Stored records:
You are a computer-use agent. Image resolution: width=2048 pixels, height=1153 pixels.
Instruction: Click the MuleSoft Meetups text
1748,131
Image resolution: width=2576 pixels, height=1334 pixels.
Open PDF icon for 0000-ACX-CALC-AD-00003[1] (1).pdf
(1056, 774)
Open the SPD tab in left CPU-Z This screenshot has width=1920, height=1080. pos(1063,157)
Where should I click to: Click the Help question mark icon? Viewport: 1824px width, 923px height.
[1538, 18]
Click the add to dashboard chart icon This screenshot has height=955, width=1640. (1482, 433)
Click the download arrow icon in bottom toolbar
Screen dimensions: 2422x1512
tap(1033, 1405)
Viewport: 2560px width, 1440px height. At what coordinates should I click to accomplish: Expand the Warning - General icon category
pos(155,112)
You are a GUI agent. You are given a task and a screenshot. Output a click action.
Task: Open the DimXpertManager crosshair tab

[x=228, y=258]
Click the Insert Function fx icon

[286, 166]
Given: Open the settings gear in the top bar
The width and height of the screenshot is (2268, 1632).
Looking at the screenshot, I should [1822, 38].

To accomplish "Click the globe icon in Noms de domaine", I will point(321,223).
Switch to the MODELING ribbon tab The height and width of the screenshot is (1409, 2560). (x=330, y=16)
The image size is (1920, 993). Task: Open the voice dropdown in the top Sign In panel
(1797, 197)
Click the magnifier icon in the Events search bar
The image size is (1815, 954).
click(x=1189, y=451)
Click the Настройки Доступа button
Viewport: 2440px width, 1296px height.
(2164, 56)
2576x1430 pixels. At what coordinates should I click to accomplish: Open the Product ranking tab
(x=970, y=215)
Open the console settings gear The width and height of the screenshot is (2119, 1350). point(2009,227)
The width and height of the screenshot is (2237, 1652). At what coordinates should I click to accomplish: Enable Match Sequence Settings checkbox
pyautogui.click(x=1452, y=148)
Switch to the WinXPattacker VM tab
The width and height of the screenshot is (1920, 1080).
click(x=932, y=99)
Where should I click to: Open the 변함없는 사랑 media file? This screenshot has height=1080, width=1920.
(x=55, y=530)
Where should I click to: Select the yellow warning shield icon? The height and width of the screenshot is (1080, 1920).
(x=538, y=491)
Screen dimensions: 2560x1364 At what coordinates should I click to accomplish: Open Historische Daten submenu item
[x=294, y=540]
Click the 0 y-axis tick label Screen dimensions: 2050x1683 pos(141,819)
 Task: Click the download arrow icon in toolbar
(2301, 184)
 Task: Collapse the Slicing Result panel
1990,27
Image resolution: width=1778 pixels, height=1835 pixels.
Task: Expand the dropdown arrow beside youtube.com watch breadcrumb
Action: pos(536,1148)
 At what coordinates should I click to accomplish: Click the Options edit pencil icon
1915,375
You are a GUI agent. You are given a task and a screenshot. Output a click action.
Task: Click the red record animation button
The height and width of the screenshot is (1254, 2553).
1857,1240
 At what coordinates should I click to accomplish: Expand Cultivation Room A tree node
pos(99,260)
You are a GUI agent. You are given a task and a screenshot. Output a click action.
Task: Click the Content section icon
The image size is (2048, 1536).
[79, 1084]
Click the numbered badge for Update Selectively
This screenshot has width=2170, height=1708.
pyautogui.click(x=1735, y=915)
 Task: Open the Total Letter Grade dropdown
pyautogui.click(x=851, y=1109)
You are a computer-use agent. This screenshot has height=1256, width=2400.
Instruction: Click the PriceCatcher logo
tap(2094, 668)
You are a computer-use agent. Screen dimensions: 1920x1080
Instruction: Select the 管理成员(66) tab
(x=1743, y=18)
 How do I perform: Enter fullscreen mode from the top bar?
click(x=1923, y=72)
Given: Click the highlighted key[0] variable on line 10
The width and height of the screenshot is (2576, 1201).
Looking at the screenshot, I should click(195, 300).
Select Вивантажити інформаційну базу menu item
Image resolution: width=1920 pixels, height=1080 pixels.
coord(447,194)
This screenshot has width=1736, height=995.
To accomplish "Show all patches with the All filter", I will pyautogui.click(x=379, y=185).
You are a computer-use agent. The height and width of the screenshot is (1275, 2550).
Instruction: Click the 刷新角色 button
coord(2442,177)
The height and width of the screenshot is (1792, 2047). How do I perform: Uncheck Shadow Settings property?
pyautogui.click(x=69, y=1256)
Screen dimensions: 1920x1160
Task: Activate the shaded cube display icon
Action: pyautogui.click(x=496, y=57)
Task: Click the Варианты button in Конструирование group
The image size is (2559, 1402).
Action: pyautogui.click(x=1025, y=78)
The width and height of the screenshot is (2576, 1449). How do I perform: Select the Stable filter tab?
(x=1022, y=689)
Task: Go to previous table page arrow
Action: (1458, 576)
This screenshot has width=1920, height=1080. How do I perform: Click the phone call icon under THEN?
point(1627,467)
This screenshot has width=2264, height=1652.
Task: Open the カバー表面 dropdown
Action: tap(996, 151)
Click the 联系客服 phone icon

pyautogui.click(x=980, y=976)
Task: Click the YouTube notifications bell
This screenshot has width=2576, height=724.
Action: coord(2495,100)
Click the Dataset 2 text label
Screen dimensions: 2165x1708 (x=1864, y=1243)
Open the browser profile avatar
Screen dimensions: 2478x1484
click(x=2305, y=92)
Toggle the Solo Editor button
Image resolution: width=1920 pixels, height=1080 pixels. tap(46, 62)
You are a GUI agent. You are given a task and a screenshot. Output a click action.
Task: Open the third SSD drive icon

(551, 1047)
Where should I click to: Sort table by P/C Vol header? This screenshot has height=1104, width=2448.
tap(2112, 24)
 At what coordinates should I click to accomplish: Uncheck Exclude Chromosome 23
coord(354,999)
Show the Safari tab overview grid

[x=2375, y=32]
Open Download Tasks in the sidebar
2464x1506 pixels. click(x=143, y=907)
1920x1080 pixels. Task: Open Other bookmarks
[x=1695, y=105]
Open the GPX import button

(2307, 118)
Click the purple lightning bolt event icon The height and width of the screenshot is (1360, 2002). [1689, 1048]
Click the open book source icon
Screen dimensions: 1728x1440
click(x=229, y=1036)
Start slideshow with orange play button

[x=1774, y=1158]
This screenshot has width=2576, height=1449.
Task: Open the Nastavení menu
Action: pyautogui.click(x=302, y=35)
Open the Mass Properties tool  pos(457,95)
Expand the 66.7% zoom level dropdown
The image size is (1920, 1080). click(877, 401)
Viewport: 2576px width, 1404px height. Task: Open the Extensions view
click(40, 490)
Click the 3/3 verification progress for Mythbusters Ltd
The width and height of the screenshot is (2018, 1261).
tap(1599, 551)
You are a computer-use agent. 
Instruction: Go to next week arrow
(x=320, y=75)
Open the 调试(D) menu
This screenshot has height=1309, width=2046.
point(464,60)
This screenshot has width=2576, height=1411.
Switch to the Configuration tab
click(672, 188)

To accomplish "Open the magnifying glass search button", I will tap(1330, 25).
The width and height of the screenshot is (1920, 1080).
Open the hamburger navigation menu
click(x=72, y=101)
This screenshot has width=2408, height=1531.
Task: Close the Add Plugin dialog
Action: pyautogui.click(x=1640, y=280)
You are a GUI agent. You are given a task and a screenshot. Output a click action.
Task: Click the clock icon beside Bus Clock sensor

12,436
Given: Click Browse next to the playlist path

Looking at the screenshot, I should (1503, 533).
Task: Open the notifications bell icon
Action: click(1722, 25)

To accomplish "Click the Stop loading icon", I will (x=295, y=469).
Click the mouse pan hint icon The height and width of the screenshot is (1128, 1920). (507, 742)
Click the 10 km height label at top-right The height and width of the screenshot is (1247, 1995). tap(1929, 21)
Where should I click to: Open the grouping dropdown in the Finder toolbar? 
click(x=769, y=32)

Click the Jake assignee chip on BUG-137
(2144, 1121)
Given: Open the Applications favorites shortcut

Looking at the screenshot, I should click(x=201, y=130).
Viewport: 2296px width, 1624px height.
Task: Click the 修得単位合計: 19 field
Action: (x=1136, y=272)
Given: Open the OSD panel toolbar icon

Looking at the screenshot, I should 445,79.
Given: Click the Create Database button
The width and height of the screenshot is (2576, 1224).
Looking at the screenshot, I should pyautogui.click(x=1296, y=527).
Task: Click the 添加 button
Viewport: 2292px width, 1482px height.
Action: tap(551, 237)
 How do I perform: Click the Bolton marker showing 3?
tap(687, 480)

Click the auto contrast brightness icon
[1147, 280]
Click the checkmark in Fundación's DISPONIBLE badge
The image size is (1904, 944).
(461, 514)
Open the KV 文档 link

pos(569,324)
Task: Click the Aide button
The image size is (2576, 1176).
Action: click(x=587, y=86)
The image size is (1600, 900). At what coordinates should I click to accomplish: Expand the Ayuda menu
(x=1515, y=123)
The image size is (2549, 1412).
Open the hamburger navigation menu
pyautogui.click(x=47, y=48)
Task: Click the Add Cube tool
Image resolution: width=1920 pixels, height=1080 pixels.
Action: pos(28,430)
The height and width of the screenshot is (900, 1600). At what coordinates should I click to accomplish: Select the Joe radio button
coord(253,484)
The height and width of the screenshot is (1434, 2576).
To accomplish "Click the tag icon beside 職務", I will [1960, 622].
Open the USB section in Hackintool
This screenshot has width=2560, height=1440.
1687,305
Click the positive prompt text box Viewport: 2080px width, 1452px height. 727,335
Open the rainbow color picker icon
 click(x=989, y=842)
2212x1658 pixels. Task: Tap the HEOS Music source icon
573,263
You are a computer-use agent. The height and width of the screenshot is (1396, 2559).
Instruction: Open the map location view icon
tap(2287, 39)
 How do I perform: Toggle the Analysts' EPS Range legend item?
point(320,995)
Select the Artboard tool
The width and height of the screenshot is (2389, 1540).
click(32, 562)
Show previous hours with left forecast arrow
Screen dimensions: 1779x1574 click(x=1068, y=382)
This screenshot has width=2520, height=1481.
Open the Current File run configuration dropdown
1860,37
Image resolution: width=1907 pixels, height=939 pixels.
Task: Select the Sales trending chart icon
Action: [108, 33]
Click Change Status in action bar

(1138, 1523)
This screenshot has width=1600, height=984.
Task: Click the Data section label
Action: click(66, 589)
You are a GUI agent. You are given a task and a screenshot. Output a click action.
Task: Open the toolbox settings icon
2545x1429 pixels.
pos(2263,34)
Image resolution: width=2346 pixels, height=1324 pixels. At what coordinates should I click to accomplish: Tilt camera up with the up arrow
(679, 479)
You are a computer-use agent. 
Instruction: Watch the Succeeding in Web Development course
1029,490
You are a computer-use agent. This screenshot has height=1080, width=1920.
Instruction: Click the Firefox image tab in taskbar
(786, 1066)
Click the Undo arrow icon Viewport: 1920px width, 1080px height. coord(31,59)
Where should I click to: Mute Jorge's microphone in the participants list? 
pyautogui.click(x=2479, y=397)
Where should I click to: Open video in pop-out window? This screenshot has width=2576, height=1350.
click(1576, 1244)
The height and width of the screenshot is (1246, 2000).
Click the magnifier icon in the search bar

» EXERCISE: Pull every line containing "search" out of the data above.

» TASK ANSWER:
Click the magnifier icon in the Events search bar
To accomplish "Open the magnifying glass search button", I will tap(1330, 25).
Click the magnifier icon in the search bar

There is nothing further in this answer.